United States Women’s National Team soccer star and World Cup Champion Megan Rapinoe believes she is converting people to her anti-American stance.
She spoke to Anderson Cooper on CNN on Tuesday and discussed a variety of issues, including her National Anthem protests.
“I think that protest is not comfortable ever,” she said. “It’s going to force people to look inward and question everything they thought that they knew.”
“Being a gay American, I know what it means to look at the flag and not have it protect all of your liberties,” she said.
In response to Rapinoe the United States Soccer Federation created a rule in 2017 that said players had to stand for the National Anthem.
Rapinoe was asked, after that decision, why she was protesting the Anthem as she decided to stand with her hands at her sides.
She said that “taking care of others, standing up for yourself and other people if they don’t have the ability to do so, is very uniquely American.”
“I don’t think anybody can deny the horrors of racism and Jim Crow and mass incarceration and what’s happening on the southern border and gay rights and women’s rights.”

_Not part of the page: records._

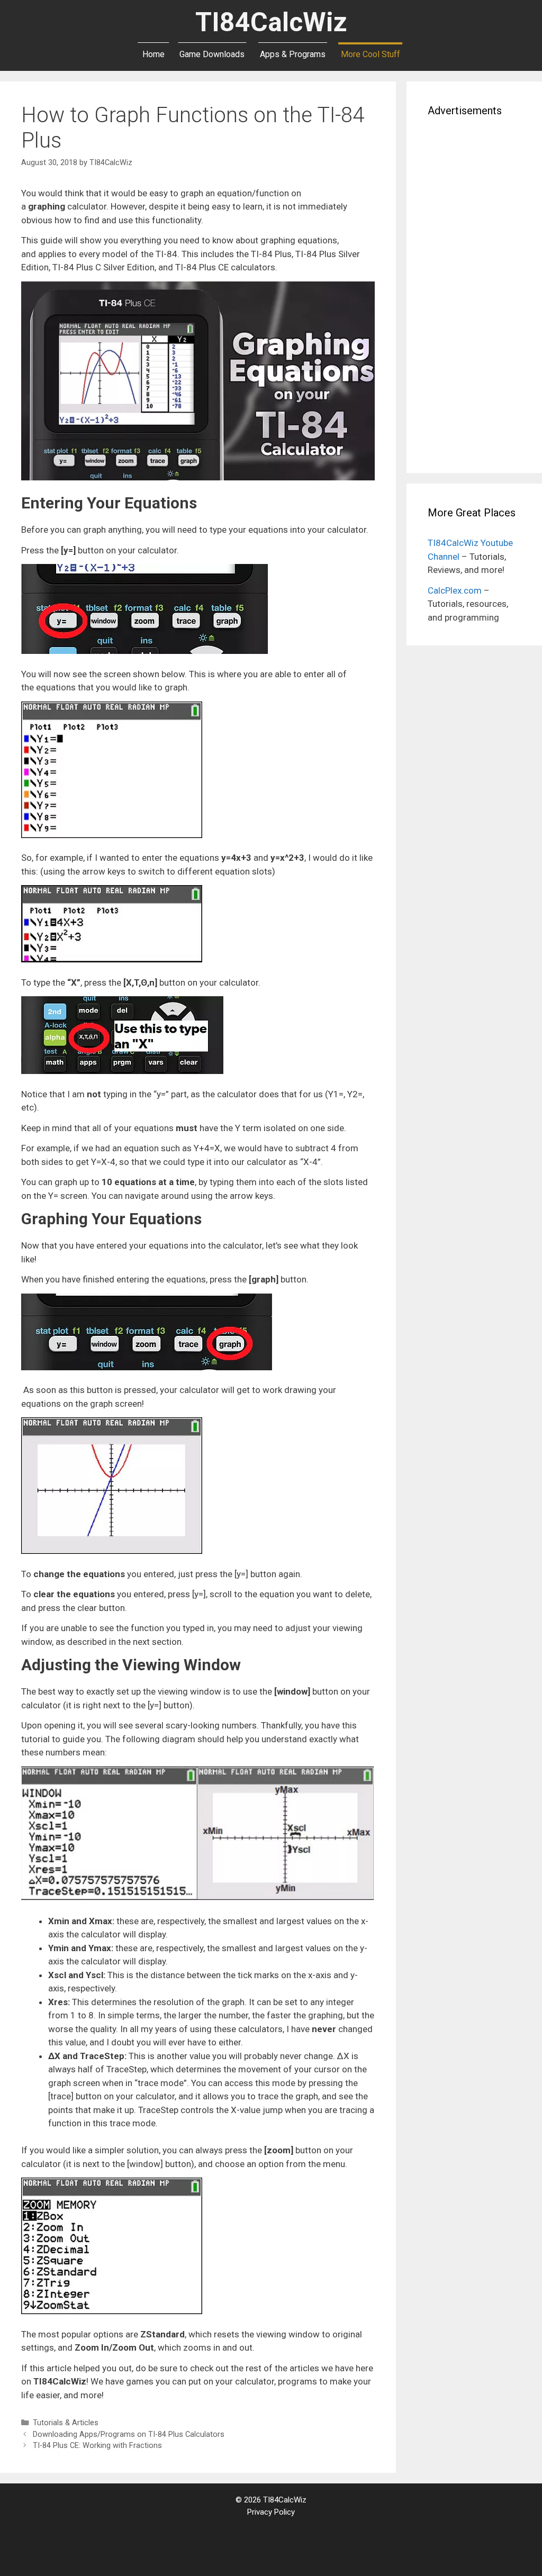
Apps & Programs (293, 54)
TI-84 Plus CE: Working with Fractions (97, 2445)
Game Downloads (212, 54)
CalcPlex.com (455, 590)
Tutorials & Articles (65, 2422)
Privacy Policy (271, 2512)
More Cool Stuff (370, 54)
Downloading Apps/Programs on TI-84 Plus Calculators (128, 2434)
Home (153, 54)
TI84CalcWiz (271, 22)
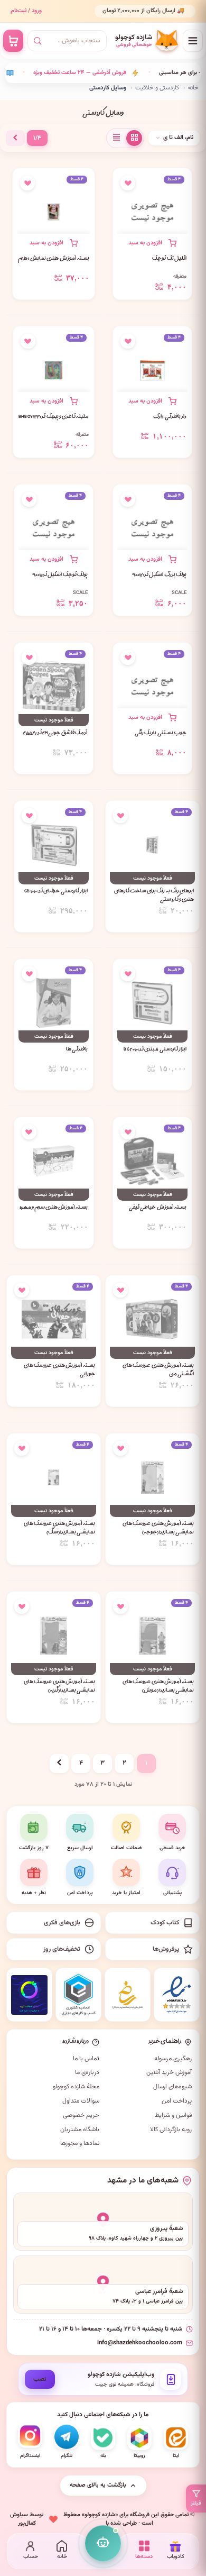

She also wrote an op ed in The Players Tribune that, she said, explained her stance on protesting The National Anthem.
Do you sing the National Anthem?
“I have chosen to kneel because in the time it has taken me to write this article, many more Americans have been lost to senseless violence.
“I have chosen to kneel because not two miles from my hotel in Columbus, Ohio, on the night before our USWNT match against Thailand, a 13-year-old boy named Tyre King was fatally shot by a police officer. I have chosen to kneel because I simply cannot stand for the kind of oppression this country is allowing against its own people.
I have chosen to kneel because, in the words of Emma Lazarus, ‘Until we are all free, we are none of us free,’” she said.
“But this is about more than just raising awareness. I know that actions must be taken to help bring about real change.
“Right now, I am reaching out to community leaders, corporate partners and leaders within the Black Lives Matter movement to figure out all the ways I can best support the efforts already in motion.
“While there may not be a perfect plan or solution in front of us, I encourage everyone reading this to join in the conversation.
“Together, we can listen to the people who are living this nightmare every day. We can try to empathize with their pain and start to understand a more complete picture of what is going on in our society.
“We can read articles, editorials, books and stories in order to peel back the layers of this centuries-old oppression,” she said.
“Having these kinds of conversations can be difficult and complex, but so what? We should talk to our family members and challenge them, bringing these hard problems to the dinner table and persevering through uncomfortable conversations. This is not a ‘them’ problem — this is an ‘us’ problem,” she said.
It is interesting that she thinks she is having an influence on getting people to be less patriotici when, judging by the response, it has not worked that way.